In 2020, she won the gold medal in the women's 62 kg event at the 2020 Individual Wrestling World Cup held in Belgrade, Serbia.

=== 2021 ===

In 2021, she won the gold medal in her event at the 2021 Poland Open held in Warsaw, Poland.

Aisuluu Tynybekova takes Silver Medal in the women's 62 kg, becoming the first-ever woman from Kyrgyzstan to win a silver medal at the Olympic Games.

=== 2022 ===

In 2022, she competed at the Yasar Dogu Tournament held in Istanbul, Turkey.

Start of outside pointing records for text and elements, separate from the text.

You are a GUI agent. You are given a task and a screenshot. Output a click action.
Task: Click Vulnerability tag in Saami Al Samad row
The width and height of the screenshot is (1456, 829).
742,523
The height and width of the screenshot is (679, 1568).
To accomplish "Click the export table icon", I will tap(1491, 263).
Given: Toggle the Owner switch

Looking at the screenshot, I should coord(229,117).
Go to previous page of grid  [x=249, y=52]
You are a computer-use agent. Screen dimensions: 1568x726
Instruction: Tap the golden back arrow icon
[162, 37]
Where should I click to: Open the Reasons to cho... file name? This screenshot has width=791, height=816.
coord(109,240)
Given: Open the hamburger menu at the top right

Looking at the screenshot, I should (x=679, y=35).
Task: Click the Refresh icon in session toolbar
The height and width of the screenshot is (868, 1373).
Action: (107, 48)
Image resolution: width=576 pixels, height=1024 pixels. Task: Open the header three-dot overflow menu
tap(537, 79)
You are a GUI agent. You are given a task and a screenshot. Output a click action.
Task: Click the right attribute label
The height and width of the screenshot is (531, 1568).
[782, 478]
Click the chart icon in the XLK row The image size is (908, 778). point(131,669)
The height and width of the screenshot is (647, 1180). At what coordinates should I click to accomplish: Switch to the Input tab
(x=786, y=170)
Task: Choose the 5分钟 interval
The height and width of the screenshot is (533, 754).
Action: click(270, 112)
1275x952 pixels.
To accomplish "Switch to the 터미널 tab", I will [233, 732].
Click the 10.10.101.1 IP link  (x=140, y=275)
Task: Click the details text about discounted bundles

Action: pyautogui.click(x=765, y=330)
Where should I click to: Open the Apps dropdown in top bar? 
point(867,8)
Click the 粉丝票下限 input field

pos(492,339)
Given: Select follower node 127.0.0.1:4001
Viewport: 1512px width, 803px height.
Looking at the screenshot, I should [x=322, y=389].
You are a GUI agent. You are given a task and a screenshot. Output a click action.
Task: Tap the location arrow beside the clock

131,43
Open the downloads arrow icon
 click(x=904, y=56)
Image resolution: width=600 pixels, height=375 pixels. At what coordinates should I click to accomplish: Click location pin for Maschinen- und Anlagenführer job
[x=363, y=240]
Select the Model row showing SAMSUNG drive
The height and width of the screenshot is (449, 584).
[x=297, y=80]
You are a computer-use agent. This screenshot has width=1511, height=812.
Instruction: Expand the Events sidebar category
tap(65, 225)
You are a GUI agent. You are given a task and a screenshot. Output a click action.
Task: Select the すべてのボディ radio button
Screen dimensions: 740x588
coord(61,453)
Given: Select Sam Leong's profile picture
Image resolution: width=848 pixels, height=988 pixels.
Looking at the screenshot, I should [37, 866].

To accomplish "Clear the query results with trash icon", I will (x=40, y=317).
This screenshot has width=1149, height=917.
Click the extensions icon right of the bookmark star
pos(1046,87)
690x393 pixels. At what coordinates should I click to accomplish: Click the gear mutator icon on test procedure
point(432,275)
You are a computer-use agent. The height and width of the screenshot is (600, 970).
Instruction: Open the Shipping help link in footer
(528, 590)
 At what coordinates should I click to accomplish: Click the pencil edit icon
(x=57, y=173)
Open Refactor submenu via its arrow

She won the gold medal in the 62 kg event at the 2021 Islamic Solidarity Games held in Konya, Turkey. She lost her bronze medal match in the 62 kg event at the 2022 World Wrestling Championships held in Belgrade, Serbia.

=== 2023 ===

Tynybekova won the gold medal in her event at the 2023 Ibrahim Moustafa Tournament held in Alexandria, Egypt. In June, Tynybekova lost to Russia's Alina Kasabieva at Poddubny wrestling league 5 held in Vladikavkaz, Russia.

She won one of the bronze medals in the women's 62 kg event at the 2022 Asian Games held in Hangzhou, China.

=== 2024 ===

Tynybekova won one of the bronze medals in the women's 62 kg event at the 2024 Summer Olympics in Paris, France. She defeated Pürevdorjiin Orkhon of Mongolia in her bronze medal match.